Mickey Rehring

Current position
- Title: Defensive coordinator & safeties coach
- Team: King's (PA)
- Conference: MAC

Biographical details
- Born: c. 1986 (age 39–40)
- Education: Franklin & Marshall College (2008)

Playing career
- 2004–2007: Franklin & Marshall
- Position: Defensive lineman

Coaching career (HC unless noted)
- 2008: Franklin & Marshall (DL)
- 2009: Bowdoin (DL)
- 2010–2011: Bowdoin (ST/DL)
- 2012: Johns Hopkins (ST/LB)
- 2013–2018: Johns Hopkins (DC/LB)
- 2019–2023: Maritime
- 2024: King's (PA) (DC/LB)
- 2025–present: King's (PA) (DC/S)

Administrative career (AD unless noted)
- 2019–2023: Maritime (assistant AD)

Head coaching record
- Overall: 16–24
- Tournaments: 0–1 (NCAA D-III playoffs)

Accomplishments and honors

Awards
- As player Second-Team All-Centennial (2005) As coach AFCA Assistant Coach of the Year Award (2018)

= Mickey Rehring =

American football coach (born c. 1986)

Mickey Rehring (born c. 1986) is an American college football coach. He is the defensive coordinator and safeties coach for King's College, positions he has held since 2025. He was the head football coach for the State University of New York Maritime College from 2019 to 2023. He also coached for Franklin & Marshall, Bowdoin, and Johns Hopkins. He played college football for Franklin & Marshall as a defensive lineman.

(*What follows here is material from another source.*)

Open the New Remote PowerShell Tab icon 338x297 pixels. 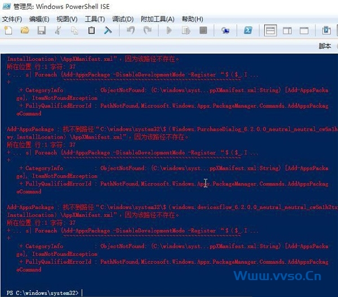(x=225, y=30)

==Early life and playing career==
Rehring was born around 1986. He attended State College Area High School. He played college football for Franklin & Marshall as a defensive lineman. In 2005, he earned Second Team All-Centennial honors.

==Coaching career==
In 2008, Rehring began his playing career with his alma mater, Franklin & Marshall, following his graduation. He served as the defensive line coach under head coach John Troxell.

In 2009, Rehring was hired by Bowdoin to be the defensive line coach under head coach Dave Caputi. He added the role of special teams coordinator in 2010. He maintained those positions until 2011.

In 2012, Rehring was hired by Johns Hopkins as the special teams coordinator and linebackers coach under head coach Jim Margraff. In 2013, after one season in those roles he was promoted to defensive coordinator. In 2018, Rehring was named as the NCAA Division III's AFCA Assistant Coach of the Year.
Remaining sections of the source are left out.